6. Наказ может носить характер близкого к условию осложнения состава сделки. Модалитет волеизъявления имеет некоторые черты сходства с условием потестативным, когда такое условие суспендирует эффект волеизъявления. При таком составе условия субъект сделки, очевидно, тоже имеет в виду побудить дестинатара к совершению известного действия, к выполнению его наказа или урока.

Это тоже как бы предположение (по Виндшейду) волеизъявления, ненаступление коего лишает сделку ее эффекта. Разница, однако, видна в меньшей степени принудительности, юридического напряжения, при модалитете, чем при суспензивном условии. При суспензивном условии дестинатар сделки находится в ожидании, покуда не совершит своего урока по наказу волеизъявляющего.

При модалитете ему сделаны вперед все авансы. Он уже принял дарение, пользуется легированным имуществом. Не он ждет наступления эффекта сделки, а от него ждут выполнения наказа.

Виндшейд был вправе сказать, что здесь неразвившееся условие в том точном смысле, что присоединенный к составу сделки modus далеко не столь интенсивно влияет на эффект сделки, как подлинное суспензивно-потестативное условие и как условие вообще.

Ввиду этого будет вполне правильно к спорным случаям, где неясно, какой характер должно иметь волеизъявление, условного, или сделанного sub modo, применять общий принцип in rebus dubiis в пользу меньшего, т.е. в пользу простого модалитета, а не условности сделки (in dubiis benigniora praeferenda sunt. L. 55 de R. I).

**ПРЕДСТАВЛЕННЫЕ ДАННЫЕ**
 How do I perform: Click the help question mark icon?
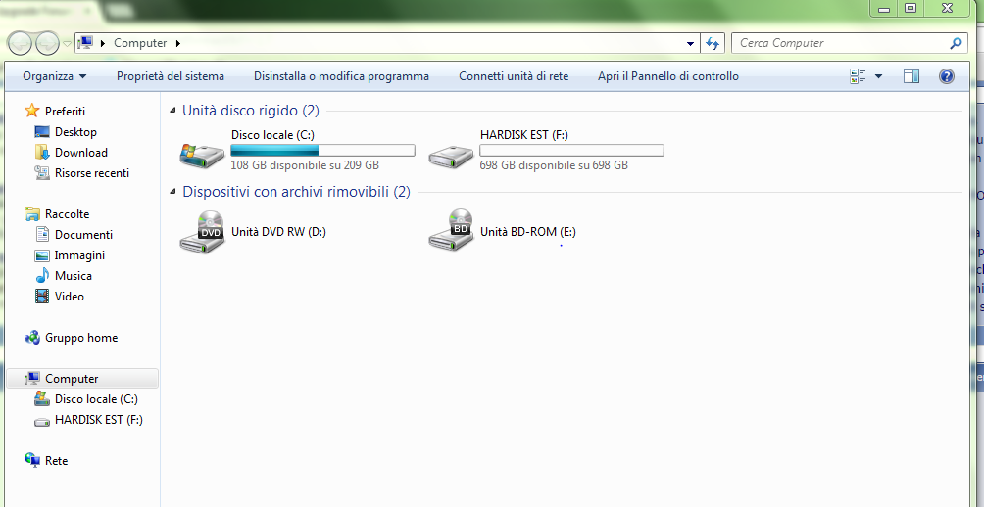pyautogui.click(x=947, y=76)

**ТРЕБОВАНИЯ К ЗАДАНИЯМ**
(a) Объясните по тексту о модалитете сделки, почему в спорных случаях волеизъявление следует толковать как сделанное sub modo, а не как условное.
(b) В каком положении, согласно тексту о модалитете сделки, находится дестинатар при суспензивном условии?
(c) Подхватите изложение в тексте о модалитете сделки и продолжите его сразу после последней фразы.

**ОТВЕТЫ ПО ЗАДАНИЯМ**
(a) Присоединенный к сделке modus влияет на ее эффект далеко не так интенсивно, как подлинное суспензивно-потестативное условие и условие вообще. Поэтому по общему принципу in rebus dubiis выбирают меньшее, то есть простой модалитет.

(b) Он находится в ожидании, покуда не совершит своего урока по наказу волеизъявляющего.

(c)
7. Может казаться странным, что лицо, желая достигнуть цели, прибегает не к тому средству, которое всего вернее приведет к ней, а к другому, менее надежному. Даритель или завещатель sub modo не только побуждает к выполнению своего наказа, но дает все средства для этой цели, и вместо повелительного отношения к дестинатару ставит себя скорее в отношение прекарное, с оттенком доверчивости, расчета, прежде всего, на его добрую волю.

Чем это объяснить? Это объясняется, несомненно, тем кругом интересов, на ограждение коих рассчитана эта форма волеизъявления и этот состав сделок.

Нельзя и нежелательно вынуждать юридическими средствами патриотического настроения, религиозных чувств, уважения к памяти умершего, любви к делу, предприимчивости, которые необходимы, чтоб побудить к выполнению наказов, взятых нами выше в пример для освещения особого характера распоряжений, не входящих в состав сделки, не делающих ее условной и образующих только модалитет волеизъявления.

8. Составляет ли, однако, эта форма волеизъявления sub modo бессильный в юридическом смысле придаток сделки, ничего, в смысле права, не значащие речи, или заинтересованный даритель, наследник, третьи лица, для коих небезразлично выполнение или невыполнение наказа, могут настаивать на выполнении обязательного для дестинатара деяния, возложенного на него этим наказом?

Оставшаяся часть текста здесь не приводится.